Spiritual Guitarist, author, and astrologer, Tisziji has played with the likes of
McCoy Tyner and
Mongo Santamaria. And on Leno we're being treated to "Jaywalking", wherein people
on the street are stupid and ignorant.
Tue-Jun 03 2003
This is Rich
"Until a Florida judge issued an unusual order last month, Mr. Max's site also
contained a long account of his relationship with Ms. Johnson, whom he
portrayed, according to court papers, as vapid, promiscuous and an unlikely
candidate for membership in the Sobriety Society.

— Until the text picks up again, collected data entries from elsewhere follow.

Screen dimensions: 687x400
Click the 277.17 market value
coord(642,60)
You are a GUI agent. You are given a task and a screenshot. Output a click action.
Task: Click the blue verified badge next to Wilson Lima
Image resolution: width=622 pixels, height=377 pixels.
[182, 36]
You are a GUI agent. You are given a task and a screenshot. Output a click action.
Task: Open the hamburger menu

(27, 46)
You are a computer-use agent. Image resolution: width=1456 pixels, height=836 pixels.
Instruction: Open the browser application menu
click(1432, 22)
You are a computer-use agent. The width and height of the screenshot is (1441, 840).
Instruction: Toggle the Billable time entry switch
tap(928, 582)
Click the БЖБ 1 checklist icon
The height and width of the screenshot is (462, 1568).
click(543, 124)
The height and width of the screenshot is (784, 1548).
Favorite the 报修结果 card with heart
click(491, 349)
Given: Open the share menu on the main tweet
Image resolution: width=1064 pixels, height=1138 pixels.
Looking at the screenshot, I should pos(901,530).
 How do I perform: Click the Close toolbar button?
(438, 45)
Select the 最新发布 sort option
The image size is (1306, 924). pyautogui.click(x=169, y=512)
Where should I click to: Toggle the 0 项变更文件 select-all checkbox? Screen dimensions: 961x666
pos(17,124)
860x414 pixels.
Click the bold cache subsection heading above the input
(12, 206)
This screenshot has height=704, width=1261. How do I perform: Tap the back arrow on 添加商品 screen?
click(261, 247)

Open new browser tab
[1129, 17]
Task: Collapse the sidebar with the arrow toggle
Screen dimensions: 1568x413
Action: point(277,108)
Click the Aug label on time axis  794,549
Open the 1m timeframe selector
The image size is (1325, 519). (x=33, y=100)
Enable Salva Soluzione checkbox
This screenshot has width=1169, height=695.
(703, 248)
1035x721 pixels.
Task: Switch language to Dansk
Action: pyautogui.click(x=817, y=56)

The order, entered by Judge Diana Lewis of Circuit Court in West Palm Beach, forbids Mr. Max to write about Ms. Johnson. It has alarmed experts in First Amendment law, who say that such orders prohibiting future publication, prior restraints, are essentially unknown in American law. Moreover, they say, claims like Ms. Johnson's, for invasion of privacy, have almost never been considered enough to justify prior restraints. .... Judge Lewis ruled on May 6, before Mr. Max was notified of the suit and without holding a hearing. She told Mr. Max that he could not use "Katy" on his site. Nor could he use Ms. Johnson's last name, full name or the words "Miss Vermont." The judge also prohibited Mr. Max from "disclosing any stories, facts or information, notwithstanding its truth, about any intimate or sexual acts engaged in by" Ms. Johnson. That prohibition is not limited to his Web site. Finally, Judge Lewis ordered Mr. Max to sever the virtual remains of his relationship with Ms. Johnson. He is no longer allowed to link to her Web site. The page of Mr. Max's site that used to contain his rambling memoir now has only a reference to the court order. .... Ms. Johnson did not respond to telephone and e-mail messages seeking comment. In her lawsuit, Ms. Johnson maintained that Mr. Max had invaded her privacy by publishing accurate information about her and had used her name and picture for commercial purposes." Link For your viewing pleasure here's the Google cache of the offending page, and this is the cache of Mr. Max's home page. I suspect the home page is unavailable due to the SlashDot effect. If Miss Vermont's lawyers get creative and somehow compel Google to remove the cache I've copied the page for future reference. And in the blue corner, Ms. Johnson's homepage in all it's flash-laden glory. I really she makes it as an actress, because IMHO her cartooning is stunningly bad. This story started with Metafilter, but I found the Googled NYTimes story, the caches, and Ms. Johnson's site all by my lonesome.
Mon-Jun 02 2003
Sock Monkeys Save The World
"Using my superior education, a PHD in Stuffed Animal Psychology from Austin
Community College, I devised a plan that could successfully save the world from
this horrible disaster. My solution had its roots in the old adage that says
that a million monkeys working at a million typewriters would eventually write
a Shakespearean play. It was my hypothesis that if a billion sock monkeys
worked on a billion computers, all the faulty code could be re-written before
the onset of Y2K."
Link Via Major FUN's Daily Briefings
Really Badass Scooter
Ladies and Gentlemen, the Kickbike. These things look
as if they would be quite interesting on a steep downhill.
Via Major FUN's Daily Briefings
Pitch Perfect
The Onion captures exactly how I feel about Republicans and Professional Sports:
Terrifying Bill Passed During NBA Playoffs Via Doc Searls Weblog
I Didn't Need to Know That
Gay Porn seems to have colonized the Google search
Bad Puppy.
That's as far as I'm going with this. Proceed at your own risk.